## TEKS BACAAN:

####################

Sama seperti industri batik lainnya, UMKM Batik Blora pun menghadapi permasalahan yang sama. Dalam menjalankan bisnisnya, UMKM Batik Blora juga lemah dalam hal sumber daya manusia (SDM), inovasi, permodalan, hingga teknologi dan pemasaran. Widjajanti, Kesi dkk.  meyakini bahwa kebijakan pemerintah terkait penguatan usaha UMKM tidaklah cukup untuk mengatasi permasalahan tersebut. Kebijakan pemerintah perlu didukung dengan penerapan model perencanaan bisnis yang efektif yaitu Kanvas Model Bisnis (Business Model Canvas). 

Pengembangan Bisnis Berkelanjutan pada UMKM Batik Blora dengan Menggunakan BMC

Gambar di atas merupakan gambaran diversifikasi produk Batik Blora dengan pendekatan BMC yang dikembangkan oleh Widjajanti, Kesi dkk. Dapat dilihat bahwa terdapat sembilan elemen bisnis dari BMC UMKM Batik Blora yaitu customer segment, value propositions, channels, customer relationship, revenue streams, key resources, key activities, key partners, dan cost structure. Berikut penjelasannya.

1. Customer Segment (Segmen Pelanggan)

Elemen segmen pelanggan memuat kriteria calon pelanggan yang ditargetkan yaitu kalangan menengah ke atas, dengan menjangkau komunitas lokal dan internasional. UMKM Batik Blora diharapkan dapat mempertahankan segmen pelanggan yang telah dijangkau sebelumnya dan meningkatkan segmen pelanggan ke pasar internasional.

Baca Juga: Memantapkan Rencana Usaha Sederhana Dengan Kanvas Model Bisnis

2. Value Propositions (Proposisi Nilai)

Elemen proposisi nilai memuat nilai-nilai yang ditawarkan kepada pelanggan. Peneliti melihat bahwa motif batik Blora memiliki potensi besar untuk dibuat lebih baru dengan pendekatan “story telling”. Oleh sebab itu, UMKM Batik Blora diharapkan dapat  mengusung filosofi budaya Kabupaten Blora dalam memodifikasi produk batik mereka yaitu dengan memadukan batik, desain kasual, dan keunikan kearifan lokal.

Mulai dari pemilihan tone warna, gaya ilustrasi dengan guratan yang berbeda, ornamen-ornamen yang dipakai, hingga konsep “mix and match” motif batik, adalah upaya-upaya yang dapat dilakukan oleh UMKM Batik Blora untuk menciptakan produk baru tanpa meninggalkan jejak lokal. Diversifikasi produk batik yang dapat dikembangkan yaitu Blus, Outer, Tas Batik, Udeng, Dress, dan Celana Batik. Selain itu, proposisi nilai yang perlu dipertahankan adalah produk batik berkualitas tinggi dengan warna yang tahan lama.

3. Channels (Saluran)

####################

## TUGAS A:
Format bagian catatan yang diawali baris berisi "Where should I click to: Toggle" dan diakhiri baris berisi "Action: 180,17" menjadi tabel Markdown dengan kolom No dan Baris. Lewati baris kosong.

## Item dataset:
####################

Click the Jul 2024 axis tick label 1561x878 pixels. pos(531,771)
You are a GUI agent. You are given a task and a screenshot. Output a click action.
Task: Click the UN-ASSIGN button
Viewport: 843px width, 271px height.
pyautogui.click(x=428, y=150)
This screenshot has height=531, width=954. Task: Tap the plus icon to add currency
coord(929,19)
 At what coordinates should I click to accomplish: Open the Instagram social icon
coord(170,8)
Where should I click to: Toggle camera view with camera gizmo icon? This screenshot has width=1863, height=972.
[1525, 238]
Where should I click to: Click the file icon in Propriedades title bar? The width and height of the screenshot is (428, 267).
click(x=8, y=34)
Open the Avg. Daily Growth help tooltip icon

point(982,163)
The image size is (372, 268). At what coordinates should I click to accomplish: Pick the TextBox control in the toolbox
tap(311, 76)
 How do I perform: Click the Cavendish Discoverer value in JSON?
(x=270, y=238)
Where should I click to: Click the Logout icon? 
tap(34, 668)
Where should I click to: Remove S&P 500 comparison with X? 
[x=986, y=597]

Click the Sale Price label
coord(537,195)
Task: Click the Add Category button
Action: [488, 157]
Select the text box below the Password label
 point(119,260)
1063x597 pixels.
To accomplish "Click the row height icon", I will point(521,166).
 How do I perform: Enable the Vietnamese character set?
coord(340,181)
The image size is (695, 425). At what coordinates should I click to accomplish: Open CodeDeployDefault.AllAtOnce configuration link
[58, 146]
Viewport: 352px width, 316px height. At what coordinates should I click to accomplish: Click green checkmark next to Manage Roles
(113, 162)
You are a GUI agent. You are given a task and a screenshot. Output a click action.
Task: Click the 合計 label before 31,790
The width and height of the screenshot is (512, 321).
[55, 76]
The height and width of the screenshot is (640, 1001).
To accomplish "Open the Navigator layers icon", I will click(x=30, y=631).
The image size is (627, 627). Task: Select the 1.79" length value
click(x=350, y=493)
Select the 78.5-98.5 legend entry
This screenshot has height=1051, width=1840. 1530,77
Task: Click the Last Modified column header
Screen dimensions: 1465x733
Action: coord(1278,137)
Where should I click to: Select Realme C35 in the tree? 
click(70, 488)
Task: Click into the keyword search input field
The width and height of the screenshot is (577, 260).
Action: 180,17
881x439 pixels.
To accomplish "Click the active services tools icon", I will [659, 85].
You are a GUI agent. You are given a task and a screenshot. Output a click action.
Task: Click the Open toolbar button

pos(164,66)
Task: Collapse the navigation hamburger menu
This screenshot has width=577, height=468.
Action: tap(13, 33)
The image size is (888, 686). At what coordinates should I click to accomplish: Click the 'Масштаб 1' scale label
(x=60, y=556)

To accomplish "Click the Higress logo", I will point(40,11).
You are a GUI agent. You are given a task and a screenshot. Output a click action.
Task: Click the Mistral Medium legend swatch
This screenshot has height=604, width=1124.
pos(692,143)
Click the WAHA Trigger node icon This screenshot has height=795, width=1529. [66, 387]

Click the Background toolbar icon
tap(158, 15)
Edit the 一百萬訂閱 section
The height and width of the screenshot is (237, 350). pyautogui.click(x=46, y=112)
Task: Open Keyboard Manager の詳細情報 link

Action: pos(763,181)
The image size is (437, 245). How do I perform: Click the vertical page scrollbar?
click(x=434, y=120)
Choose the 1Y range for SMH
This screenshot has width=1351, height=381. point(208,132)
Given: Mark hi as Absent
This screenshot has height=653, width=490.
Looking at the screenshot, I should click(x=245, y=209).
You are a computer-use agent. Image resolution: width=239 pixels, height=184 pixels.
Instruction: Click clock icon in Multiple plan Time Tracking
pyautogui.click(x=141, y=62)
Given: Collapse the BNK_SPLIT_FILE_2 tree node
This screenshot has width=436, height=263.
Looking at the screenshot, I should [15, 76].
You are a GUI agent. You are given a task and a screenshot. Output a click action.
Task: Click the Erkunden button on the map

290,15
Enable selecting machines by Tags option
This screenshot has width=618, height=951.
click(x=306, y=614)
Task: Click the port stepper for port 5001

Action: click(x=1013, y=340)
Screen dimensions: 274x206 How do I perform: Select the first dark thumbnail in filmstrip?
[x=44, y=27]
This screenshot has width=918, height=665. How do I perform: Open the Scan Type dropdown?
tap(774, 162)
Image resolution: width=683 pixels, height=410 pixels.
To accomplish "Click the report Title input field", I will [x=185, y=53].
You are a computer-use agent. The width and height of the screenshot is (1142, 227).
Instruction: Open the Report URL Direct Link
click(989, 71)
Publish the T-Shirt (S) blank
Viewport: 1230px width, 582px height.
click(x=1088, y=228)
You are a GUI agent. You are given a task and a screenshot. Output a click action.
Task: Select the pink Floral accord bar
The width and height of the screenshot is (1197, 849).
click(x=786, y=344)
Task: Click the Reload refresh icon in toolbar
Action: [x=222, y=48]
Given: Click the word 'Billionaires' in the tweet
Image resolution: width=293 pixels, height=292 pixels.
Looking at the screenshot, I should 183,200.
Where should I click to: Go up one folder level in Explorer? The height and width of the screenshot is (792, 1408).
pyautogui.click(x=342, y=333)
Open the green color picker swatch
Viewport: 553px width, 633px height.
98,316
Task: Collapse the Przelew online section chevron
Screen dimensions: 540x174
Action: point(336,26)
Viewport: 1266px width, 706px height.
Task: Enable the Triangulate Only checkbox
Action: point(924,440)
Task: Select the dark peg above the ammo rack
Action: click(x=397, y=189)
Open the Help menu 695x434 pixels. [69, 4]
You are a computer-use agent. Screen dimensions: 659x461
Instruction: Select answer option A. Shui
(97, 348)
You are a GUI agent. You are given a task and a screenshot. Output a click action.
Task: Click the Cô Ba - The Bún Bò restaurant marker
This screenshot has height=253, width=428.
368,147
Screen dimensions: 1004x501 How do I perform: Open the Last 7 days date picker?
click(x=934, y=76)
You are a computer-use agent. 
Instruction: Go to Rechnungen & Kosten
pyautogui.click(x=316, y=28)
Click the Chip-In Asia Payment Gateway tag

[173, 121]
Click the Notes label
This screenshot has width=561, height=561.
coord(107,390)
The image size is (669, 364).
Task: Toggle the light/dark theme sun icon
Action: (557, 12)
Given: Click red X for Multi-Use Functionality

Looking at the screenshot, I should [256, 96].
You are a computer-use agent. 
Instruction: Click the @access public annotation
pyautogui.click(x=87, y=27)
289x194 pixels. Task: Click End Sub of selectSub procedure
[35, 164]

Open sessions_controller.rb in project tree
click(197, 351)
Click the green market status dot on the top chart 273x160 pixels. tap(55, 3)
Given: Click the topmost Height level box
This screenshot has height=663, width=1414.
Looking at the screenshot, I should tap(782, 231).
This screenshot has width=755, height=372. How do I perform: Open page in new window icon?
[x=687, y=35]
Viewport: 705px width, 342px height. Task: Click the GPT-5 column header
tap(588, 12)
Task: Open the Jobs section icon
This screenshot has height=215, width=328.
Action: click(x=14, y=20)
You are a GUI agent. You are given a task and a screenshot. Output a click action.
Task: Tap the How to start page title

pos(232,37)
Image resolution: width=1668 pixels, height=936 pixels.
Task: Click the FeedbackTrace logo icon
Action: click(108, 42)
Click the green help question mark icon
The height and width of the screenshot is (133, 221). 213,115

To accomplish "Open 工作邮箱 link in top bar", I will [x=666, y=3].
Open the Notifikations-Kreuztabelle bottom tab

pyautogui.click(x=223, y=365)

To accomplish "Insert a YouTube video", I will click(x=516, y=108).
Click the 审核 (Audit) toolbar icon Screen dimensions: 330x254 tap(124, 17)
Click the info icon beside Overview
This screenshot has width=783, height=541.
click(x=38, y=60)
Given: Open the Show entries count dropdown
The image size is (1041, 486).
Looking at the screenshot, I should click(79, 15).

####################

## TUGAS B:
Menurut teks tentang UMKM Batik Blora, produk apa saja yang dapat dikembangkan dalam diversifikasi produk batik?

## JAWABAN A:
| No | Baris |
|---|---|
| 1 | Where should I click to: Toggle camera view with camera gizmo icon? This screenshot has width=1863, height=972. |
| 2 | [1525, 238] |
| 3 | Where should I click to: Click the file icon in Propriedades title bar? The width and height of the screenshot is (428, 267). |
| 4 | click(x=8, y=34) |
| 5 | Open the Avg. Daily Growth help tooltip icon |
| 6 | point(982,163) |
| 7 | The image size is (372, 268). At what coordinates should I click to accomplish: Pick the TextBox control in the toolbox |
| 8 | tap(311, 76) |
| 9 |  How do I perform: Click the Cavendish Discoverer value in JSON? |
| 10 | (x=270, y=238) |
| 11 | Where should I click to: Click the Logout icon?  |
| 12 | tap(34, 668) |
| 13 | Where should I click to: Remove S&P 500 comparison with X?  |
| 14 | [x=986, y=597] |
| 15 | Click the Sale Price label |
| 16 | coord(537,195) |
| 17 | Task: Click the Add Category button |
| 18 | Action: [488, 157] |
| 19 | Select the text box below the Password label |
| 20 |  point(119,260) |
| 21 | 1063x597 pixels. |
| 22 | To accomplish "Click the row height icon", I will point(521,166). |
| 23 |  How do I perform: Enable the Vietnamese character set? |
| 24 | coord(340,181) |
| 25 | The image size is (695, 425). At what coordinates should I click to accomplish: Open CodeDeployDefault.AllAtOnce configuration link |
| 26 | [58, 146] |
| 27 | Viewport: 352px width, 316px height. At what coordinates should I click to accomplish: Click green checkmark next to Manage Roles |
| 28 | (113, 162) |
| 29 | You are a GUI agent. You are given a task and a screenshot. Output a click action. |
| 30 | Task: Click the 合計 label before 31,790 |
| 31 | The width and height of the screenshot is (512, 321). |
| 32 | [55, 76] |
| 33 | The height and width of the screenshot is (640, 1001). |
| 34 | To accomplish "Open the Navigator layers icon", I will click(x=30, y=631). |
| 35 | The image size is (627, 627). Task: Select the 1.79" length value |
| 36 | click(x=350, y=493) |
| 37 | Select the 78.5-98.5 legend entry |
| 38 | This screenshot has height=1051, width=1840. 1530,77 |
| 39 | Task: Click the Last Modified column header |
| 40 | Screen dimensions: 1465x733 |
| 41 | Action: coord(1278,137) |
| 42 | Where should I click to: Select Realme C35 in the tree?  |
| 43 | click(70, 488) |
| 44 | Task: Click into the keyword search input field |
| 45 | The width and height of the screenshot is (577, 260). |
| 46 | Action: 180,17 |

## JAWABAN B:
Blus, Outer, Tas Batik, Udeng, Dress, dan Celana Batik.